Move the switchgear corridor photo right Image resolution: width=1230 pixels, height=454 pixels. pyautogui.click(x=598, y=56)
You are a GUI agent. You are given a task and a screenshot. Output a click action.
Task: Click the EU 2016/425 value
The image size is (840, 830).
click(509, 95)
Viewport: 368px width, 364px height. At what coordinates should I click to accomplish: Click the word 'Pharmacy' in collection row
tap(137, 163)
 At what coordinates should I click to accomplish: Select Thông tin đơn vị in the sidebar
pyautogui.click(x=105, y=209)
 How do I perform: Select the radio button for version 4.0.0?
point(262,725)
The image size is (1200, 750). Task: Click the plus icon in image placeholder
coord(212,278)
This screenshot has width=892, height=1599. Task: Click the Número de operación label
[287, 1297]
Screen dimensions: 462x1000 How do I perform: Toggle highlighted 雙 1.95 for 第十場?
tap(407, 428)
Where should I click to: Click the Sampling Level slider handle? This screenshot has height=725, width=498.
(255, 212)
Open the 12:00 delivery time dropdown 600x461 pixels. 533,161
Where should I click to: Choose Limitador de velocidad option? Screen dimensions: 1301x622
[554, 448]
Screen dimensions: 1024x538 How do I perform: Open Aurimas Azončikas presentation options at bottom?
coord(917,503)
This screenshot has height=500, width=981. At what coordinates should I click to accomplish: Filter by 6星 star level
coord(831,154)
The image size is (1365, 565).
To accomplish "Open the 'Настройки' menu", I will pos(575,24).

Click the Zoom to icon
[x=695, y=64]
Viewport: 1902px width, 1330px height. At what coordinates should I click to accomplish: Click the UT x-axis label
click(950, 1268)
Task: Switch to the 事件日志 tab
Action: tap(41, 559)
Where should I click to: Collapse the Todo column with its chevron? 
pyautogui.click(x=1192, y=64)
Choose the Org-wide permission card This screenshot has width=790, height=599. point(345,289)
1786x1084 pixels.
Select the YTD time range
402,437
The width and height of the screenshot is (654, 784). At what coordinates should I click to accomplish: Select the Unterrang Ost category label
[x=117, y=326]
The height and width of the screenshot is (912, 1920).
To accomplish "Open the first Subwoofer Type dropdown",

- **Task objective**
Can you turn the data starting at the line containing "The image size is (1200, 750)." and ending at the line containing "[287, 1297]" into a two-column CSV with the headers instruction and answer? Give one row per pair, with each value in a single quoted field and line breaks replaced by spaces.

- **Solution to this exercise**
instruction,answer
"The image size is (1200, 750). Task: Click the plus icon in image placeholder","coord(212,278)"
"This screenshot has width=892, height=1599. Task: Click the Número de operación label","[287, 1297]"